We didn't do Queerty Rebuttal last week because we were still awestruck by God's special contribution that we couldn't find the mental strength to sift through your lovely comments and respond.
Also, we forgot.
Never fear, though, because we've remembered this week. Sure, it may have been a short week for us Queertians, but we still managed to bait some doozies.
Read our selections, after the jump...
• Let's start with a story from earlier today, shall we? This morning we wrote on "ex-gay" preacher man James Hartline's harangue against alt-preacher man Marc Brown's pro-gay sermon (James Hartline Unleashed Torrent of Senselessness). While we didn't mention it in the post, Hartline's HIV positive - the result of drugging and sexing during his days as a gay man. A knowledgable and spiteful chap, reader dizzy spin wrote:
AIDS isnt God's revenge on homosexuals--its his revenge on ex-gay assholes like Hartline. I hope whatever cocktail he's on fails utterly and he dies a painful, drawn-out death.Now, dizzy, that's no way to talk. No matter how vile, misguided and just plain sickening a person may be, you really don't want them to die of AIDS. That's a terrible thing to say. We'd prefer, "May James Hartline be half-devoured by rabid cannibals from outerspace. Realizing he's a stringy motherfucker, may the aforementioned alient cannibals leave his body to rot in the hot summer sun, under which he'll bake for an inordinate amount of time before passing into oblivion."
• While Hartline may have escaped his gay demons, fifteen men in Knoxville are looking for ways to escape prison time. In a story ingeniously entitled, Fifteen Arrested for "Indecent Exposure", we directed you to a story about the crackdown on men getting their jollies in a public park. It wasn't the arrests themselves that caught our attention, but the archaic, blatantly slanted reporting in which the men were not only named, but made to be some pack of roving sexual beasts.
We're so pleased with the responses to this one, but we're especially intrigued by a comment left by poodle:
...there is no reason for closeted men or out gay men to be having sex in parks. there are bars and places to meet men and then find a discreet location. it isn't 1970 anymore and attitudes have changed. there are no longer raids on establishments that cater to our community. these people do us all an injustice by parading through the parks... how sad and tragic for them and now for us as a result of their actions.We agree to a certain extent. It's nice to think that all men and women can muster the gumption to hit up gay bars, but we must remember that some people are so crippled by shame (and disgust) over their sexuality that they simply cannot bring themselves to cross the queer threshholds.
And, of course, some people like doing it in nature. Plus they can just take a piss behind a tree afterward and call it a night.
• Speaking of piss - we sure did piss people off with our post on Archbishop Peter Akinola (Spending Christmas with Archbishop Peter Akinola), including a man of god named Father Phil Swickard. Here's what he had to say:
Peter Akinola gets his stuff from heaven and is sharing it with us people on earth.Um, thanks for the offer, Father Swickard, but we'd really rather not. We're afraid of heights. Besides, all off our friends are going to hell and we've never been very good with strangers.Unfortunately you get your stuff from Satan.
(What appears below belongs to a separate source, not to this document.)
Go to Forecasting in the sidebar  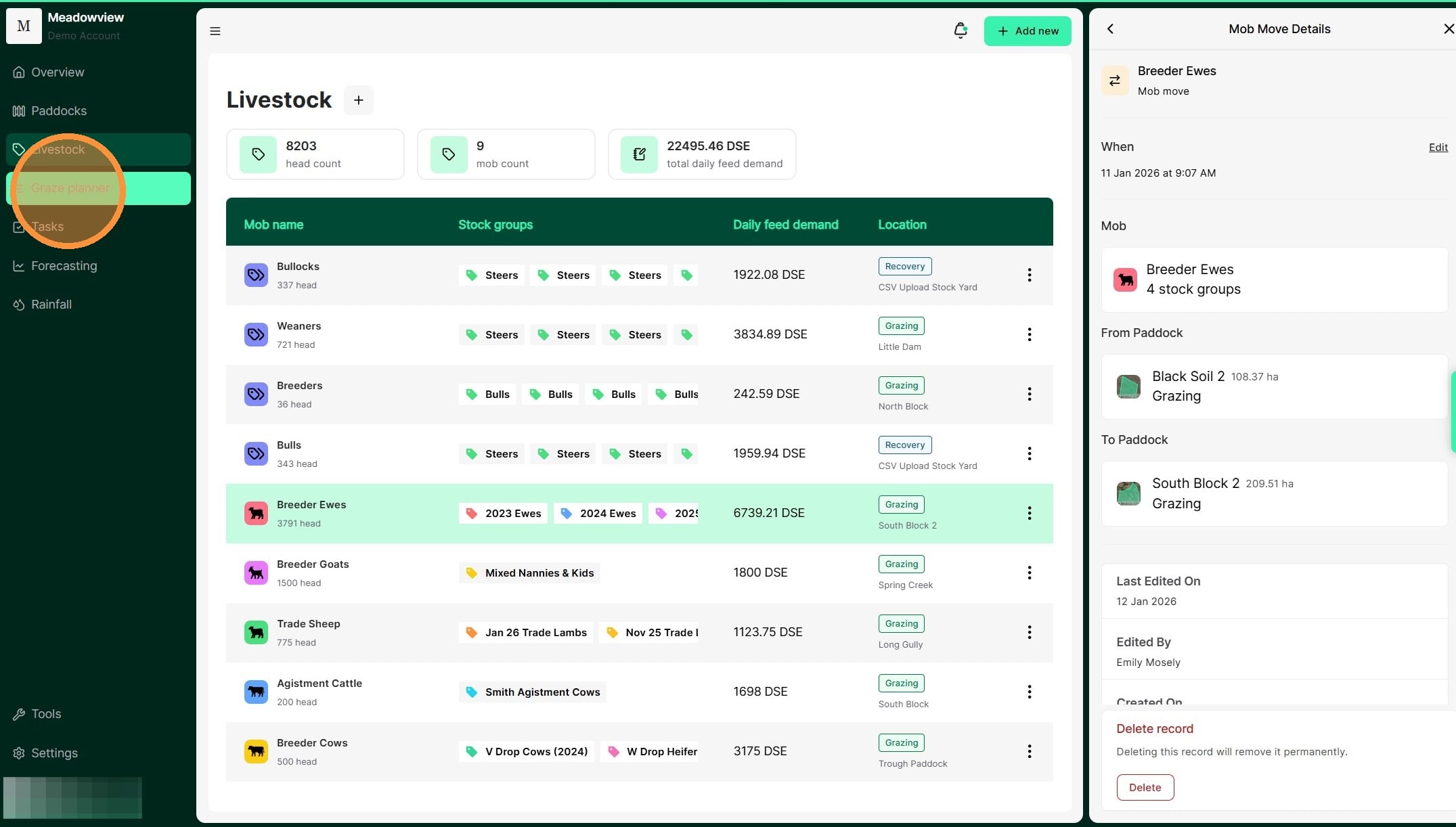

At his death, he goes up. You can too, if you get rid of Satan, in Jesus name, and turn your life over to Christ.
• In response to this morning's Morning Goods (Mat Gordon), a reader named Adrian wrote:
I love morning goods but how come more times than not the goods are white meat? How about a hot blatino?!!! Yum,! Maybe a few more Asian guys? And I know fags are racists and all but some of us like dark meat too. The last brotha on the goods was Tupac! How about a little Tyson Beckford?We understand, Adrian - we really do. Basically, here's the problem: we'd love to feature more men of color, but we have a really difficult time finding pictures of them. For example, we've been dying to do Mos Def, but the selection's limited. We can't very well put up the cover for New Danger and call it a day.
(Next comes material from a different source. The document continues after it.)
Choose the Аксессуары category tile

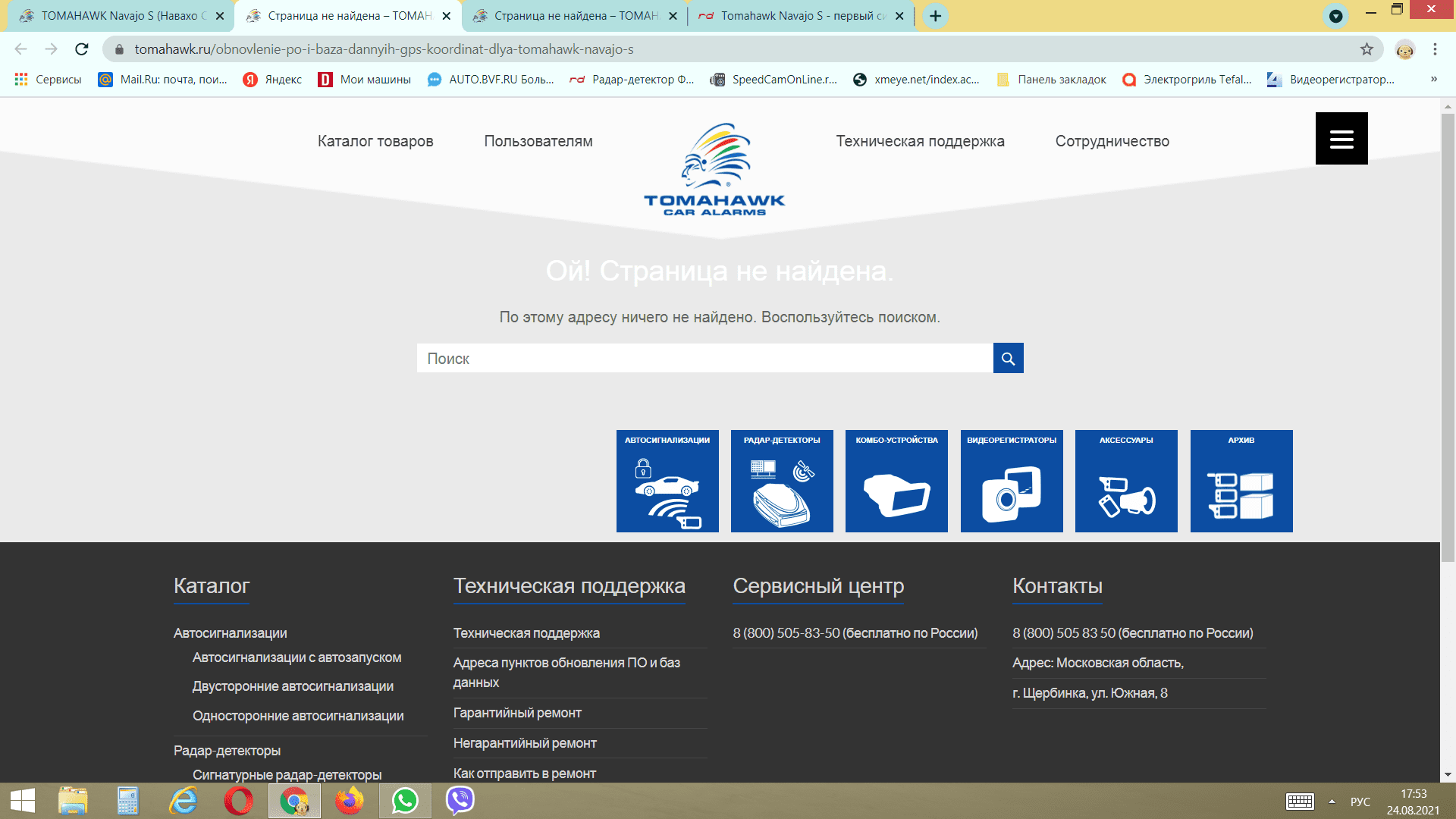click(1126, 481)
So, let's strike a deal: if you guys want to select some MG men and send us the pictures, we'll gladly post. Going through our sources, it's rare that we find men of color. Why? Well, because the Hollywood and the fashion world's prefer crackers. It sucks, yes, but it's the truth.
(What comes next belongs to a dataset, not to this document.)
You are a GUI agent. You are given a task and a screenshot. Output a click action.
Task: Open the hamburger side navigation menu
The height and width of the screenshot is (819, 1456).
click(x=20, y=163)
As for Tyson Beckford, Taye Diggs and other notable black hotties. We've done them before. If we repeat them, we get hate emails from people. But, when we post a white boy, we still get hate letters. The only solution, then, is for you guys to send us suggestions. Otherwise no one's happy. Especially us.
Okay, that's all for now, lovelies. Have a good New Year's Eve and all that jazz. We'll be back on the second of January.